# import

In [1]:
import json
import re

In [2]:
def dump_jsonl(data, output_path, append=False):
    mode = "a+" if append else "w"
    with open(output_path, mode, encoding="utf-8") as f:
        for line in data:
            json_record = json.dumps(line, ensure_ascii=False)
            f.write(json_record + "\n")


def load_jsonl(input_path) -> list:
    data = []
    with open(input_path, "r", encoding="utf-8") as f:
        for line in f:
            data.append(json.loads(line.rstrip("\n|\r")))
    return data

In [3]:
vocab_size = 32000

# load data

In [4]:
data = load_jsonl("../data/sample.json")

def processing(text):
    text = re.sub(r" +", r" ", text)
    text = text.strip()
    return text

def gen():
    for row in data:
        for k, v in row.items():
            if isinstance(v, str):
                yield processing(v)

# train

In [5]:
user_defined_symbols = [
    "[PAD]",
    "[UNK]",
    "[CLS]",
    "[SEP]",
    "[MASK]",
    "[BOS]",
    "[EOS]",
]
unused_token_num = 100
unused_list = [f"[UNUSED{i}]" for i in range(unused_token_num)]
whole_user_defined_symbols = user_defined_symbols + unused_list

In [6]:
from tokenizers import Tokenizer
from tokenizers.models import WordPiece

tokenizer = Tokenizer(WordPiece(unk_token="[UNK]"))

In [7]:
from tokenizers import normalizers
from tokenizers.normalizers import Lowercase, NFD, StripAccents

tokenizer.normalizer = normalizers.Sequence([NFD(), Lowercase(), StripAccents()])

In [8]:
from tokenizers.pre_tokenizers import Whitespace

tokenizer.pre_tokenizer = Whitespace()

In [9]:
from tokenizers.processors import TemplateProcessing

tokenizer.post_processor = TemplateProcessing(
    single="[CLS] $A [SEP]",
    pair="[CLS] $A [SEP] $B:1 [SEP]:1",
    special_tokens=[(t, i) for i, t in enumerate(user_defined_symbols)],
)

In [10]:
from tokenizers.trainers import WordPieceTrainer

trainer = WordPieceTrainer(
    vocab_size=vocab_size,
    special_tokens=whole_user_defined_symbols,
)
tokenizer.train_from_iterator(gen(), trainer)






In [11]:
output = tokenizer.encode("테스트를 목적으로 하는 문장.")
print(output.ids)

tokenizer.decode(output.ids)

[2, 22692, 5213, 2158, 19113, 120, 3]


'테스트를 목적으로 하는 문장 .'

In [12]:
from tokenizers import decoders

tokenizer.decoder = decoders.WordPiece()
tokenizer.decode(output.ids)

'테스트를 목적으로 하는 문장.'

# convert transformers tokenizer and save

In [13]:
from transformers import ElectraTokenizerFast


hf_tokenizer = ElectraTokenizerFast(tokenizer_object=tokenizer)

In [14]:
for token in user_defined_symbols:
    setattr(hf_tokenizer, token[1:-1].lower(), token)

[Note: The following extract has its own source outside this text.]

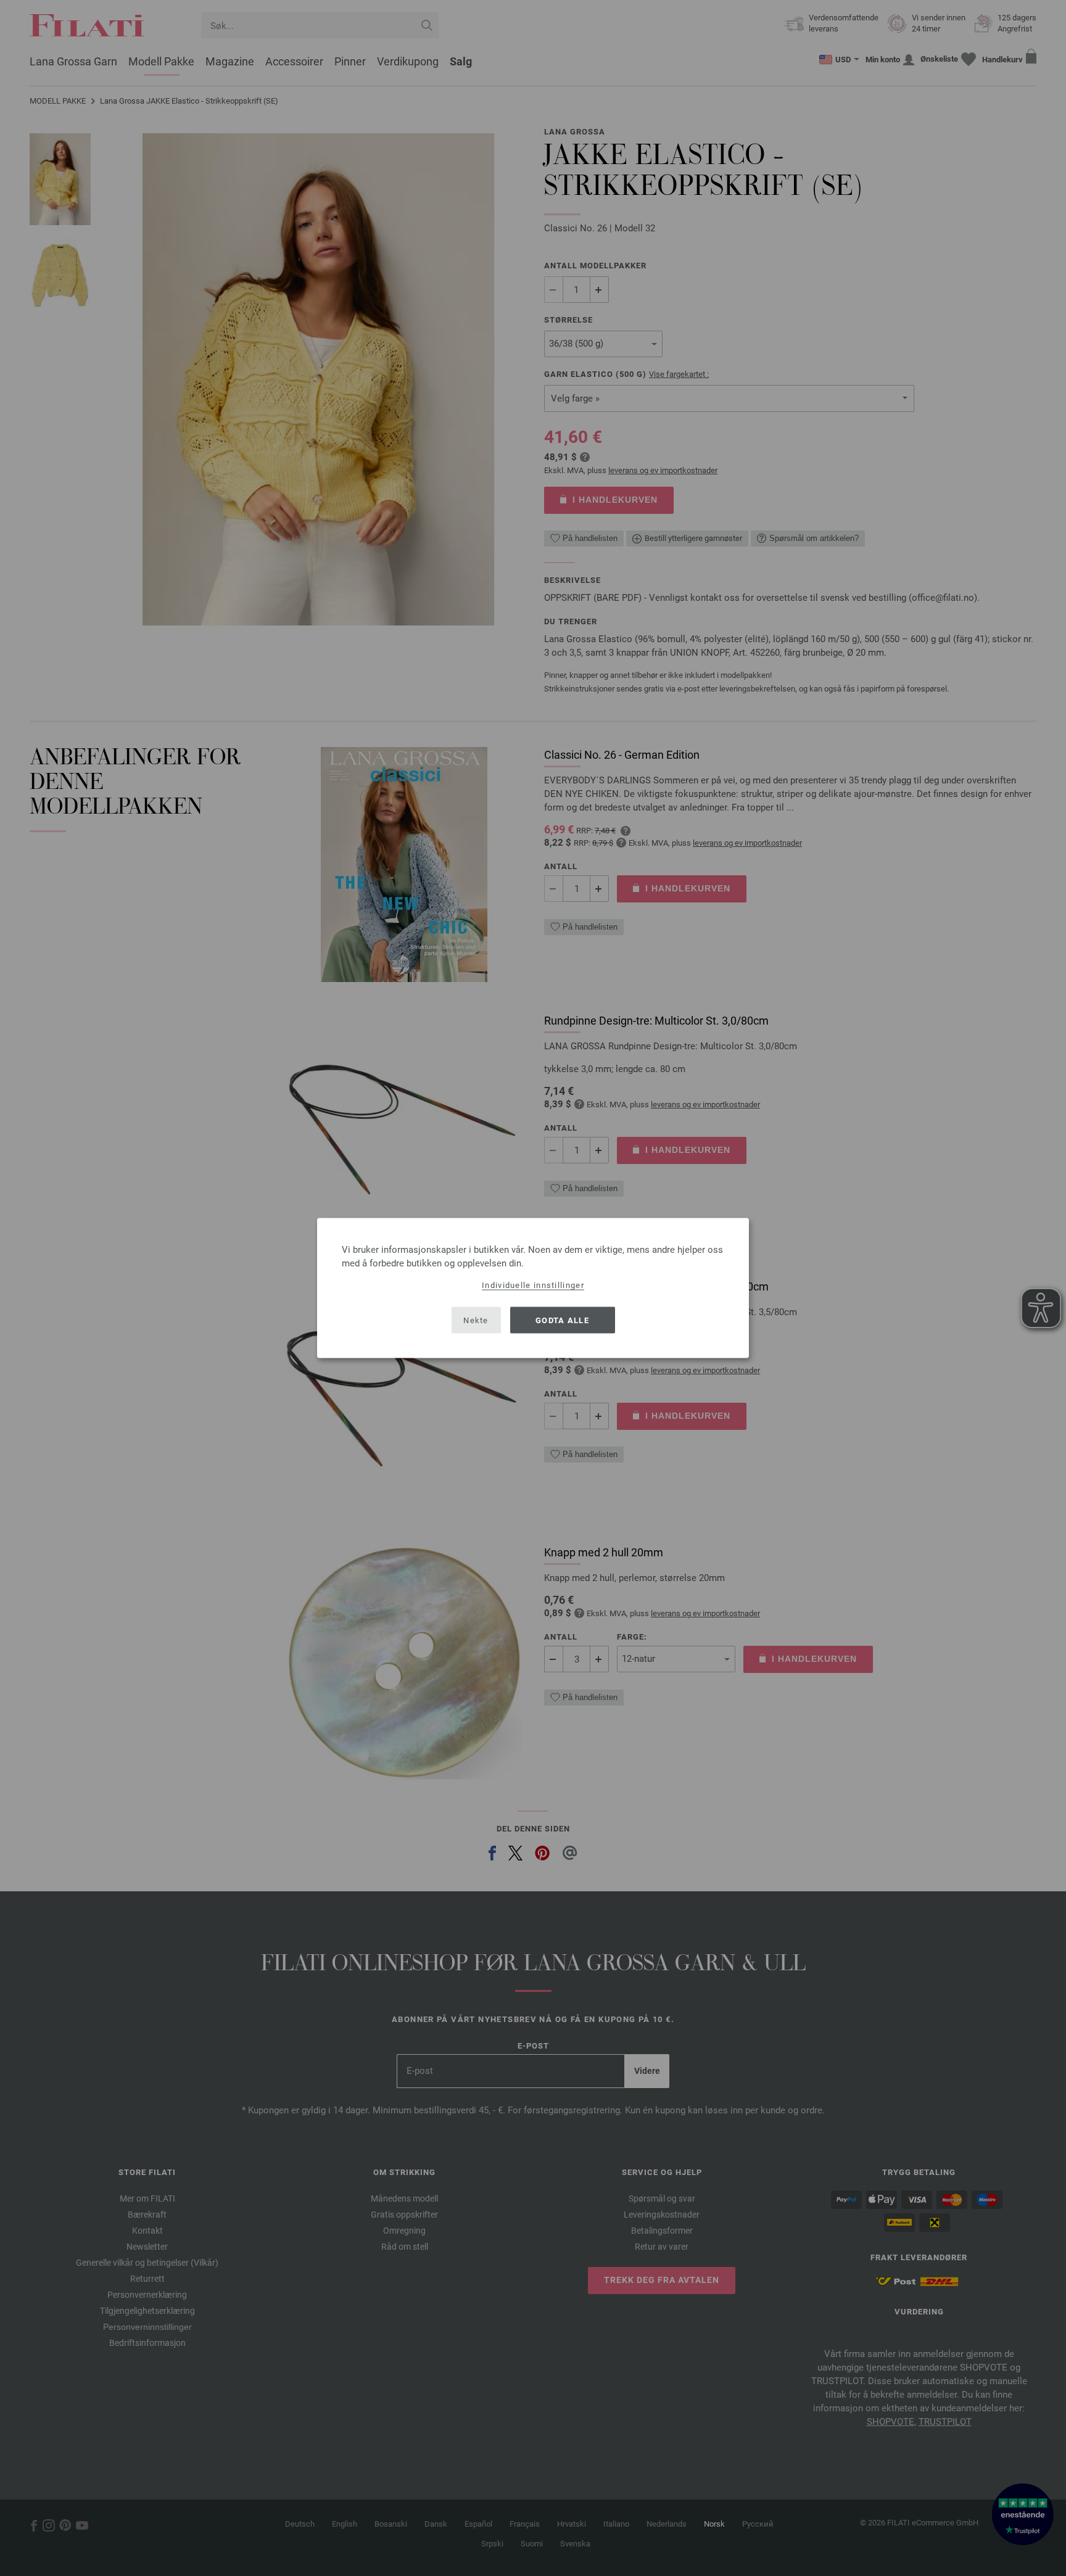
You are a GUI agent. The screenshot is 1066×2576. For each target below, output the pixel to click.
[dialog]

special_tokens_dict = {"additional_special_tokens": user_defined_symbols}
hf_tokenizer.add_special_tokens(special_tokens_dict)

0

In [15]:
hf_tokenizer.decode(hf_tokenizer.encode("테스트를 목적으로 하는 문장."))

'[CLS] 테스트를 목적으로 하는 문장. [SEP]'

In [16]:
hf_tokenizer.save_pretrained("../models/")

('../models/tokenizer_config.json',
 '../models/special_tokens_map.json',
 '../models/vocab.txt',
 '../models/added_tokens.json',
 '../models/tokenizer.json')

In [18]:
loaded_tokenizer = ElectraTokenizerFast.from_pretrained("../models/")

test = loaded_tokenizer(
    [["정확히 동작하는지", "확인하는 테스트 절차"]],
    max_length=10,
    padding=True,
)

for k, v in test.items():
    print(k, v)

for ids in test['input_ids']:
    print(loaded_tokenizer.decode(ids))

input_ids [[2, 13964, 7552, 1762, 3, 7451, 5290, 8898, 3]]
token_type_ids [[0, 0, 0, 0, 0, 1, 1, 1, 1]]
attention_mask [[1, 1, 1, 1, 1, 1, 1, 1, 1]]
[CLS] 정확히 동작하는지 [SEP] 확인하는 테스트 절차 [SEP]